• _MATERIAL SUPPLIED_:
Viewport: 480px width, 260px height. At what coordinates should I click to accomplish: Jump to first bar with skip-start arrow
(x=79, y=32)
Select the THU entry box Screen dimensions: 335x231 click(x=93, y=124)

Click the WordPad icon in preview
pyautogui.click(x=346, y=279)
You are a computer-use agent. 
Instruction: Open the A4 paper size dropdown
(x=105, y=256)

---

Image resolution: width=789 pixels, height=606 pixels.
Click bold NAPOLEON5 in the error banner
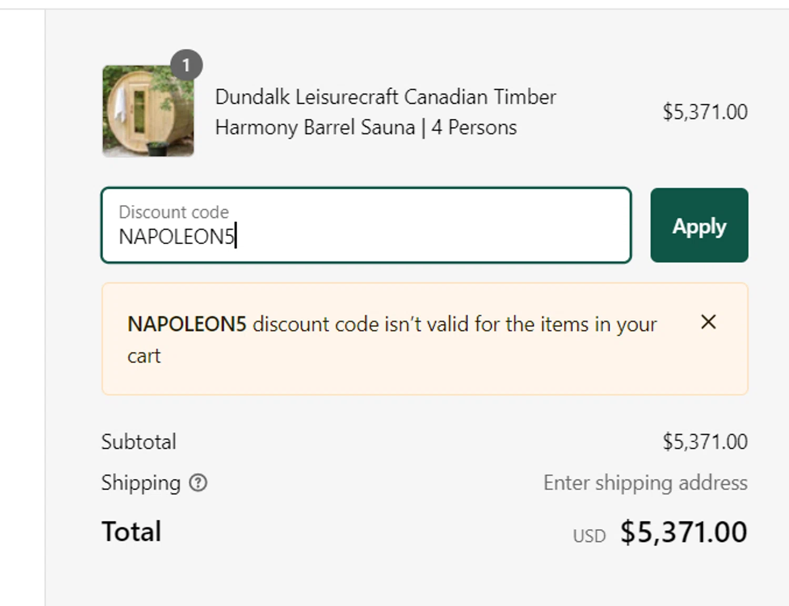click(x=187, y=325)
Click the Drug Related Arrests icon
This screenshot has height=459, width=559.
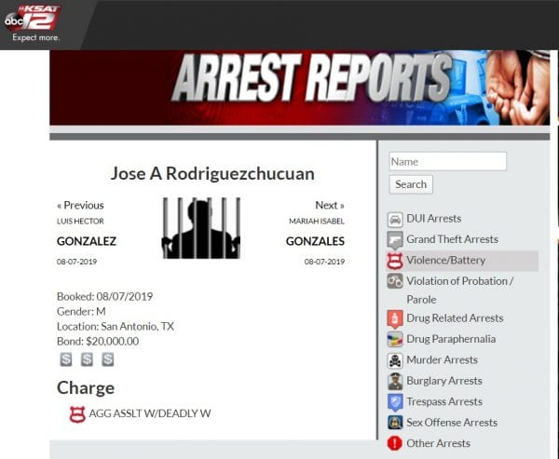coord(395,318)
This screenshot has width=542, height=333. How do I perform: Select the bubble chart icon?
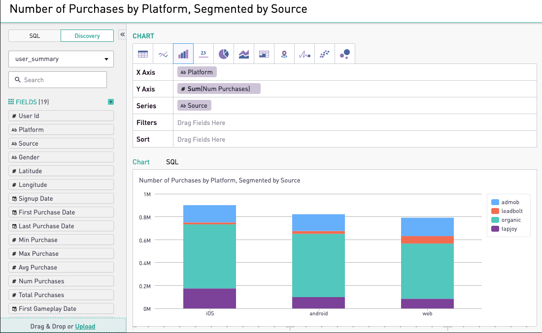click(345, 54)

--

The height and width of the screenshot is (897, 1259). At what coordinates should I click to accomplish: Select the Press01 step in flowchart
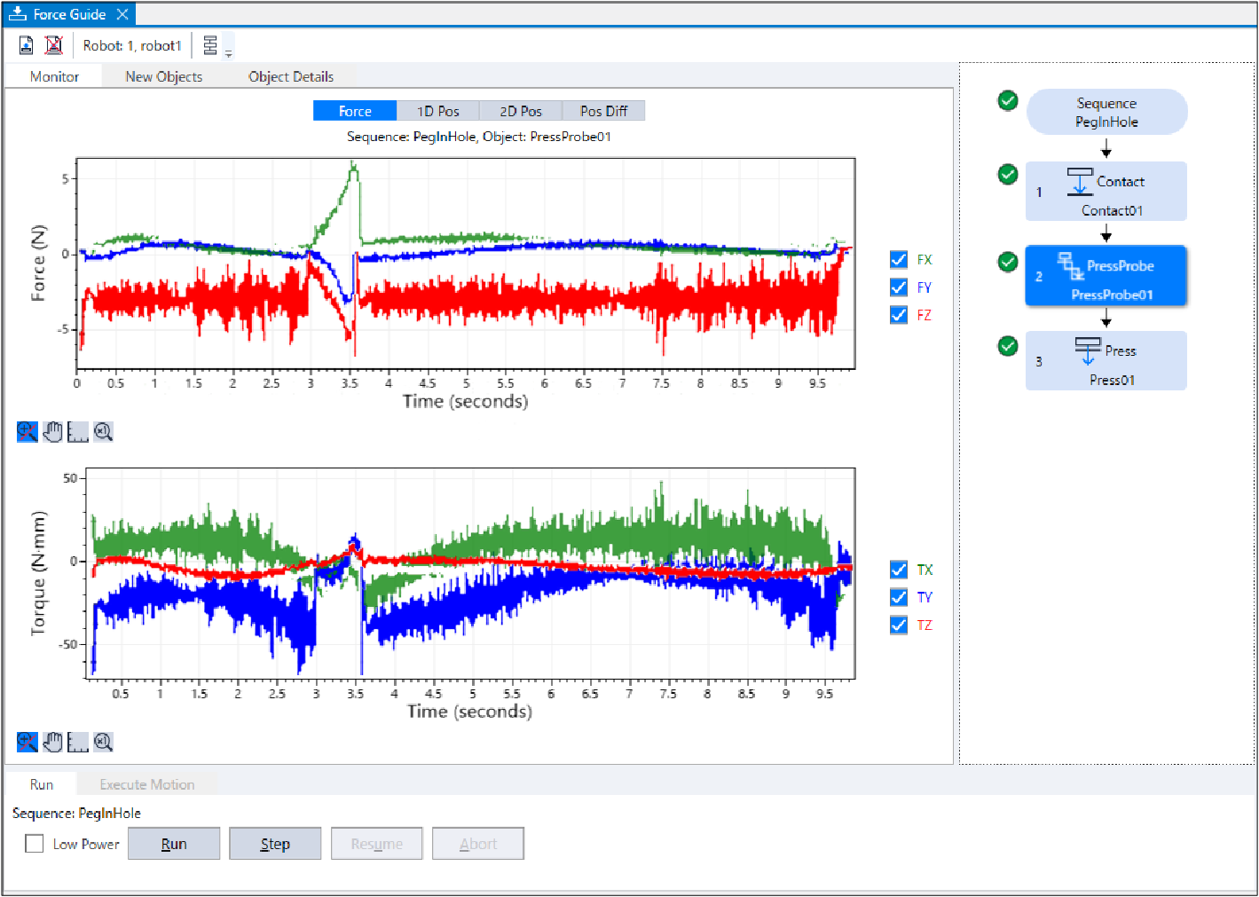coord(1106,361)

• _WHAT THE TASK ASKS_:
Word for word, restate the lines of the listing above starting at the line with "Viewport: 480px width, 260px" and ending at the line with "Select the THU", and nothing outside them.

• _RESPONSE TO THE TASK_:
Viewport: 480px width, 260px height. At what coordinates should I click to accomplish: Jump to first bar with skip-start arrow
(x=79, y=32)
Select the THU entry box Screen dimensions: 335x231 click(x=93, y=124)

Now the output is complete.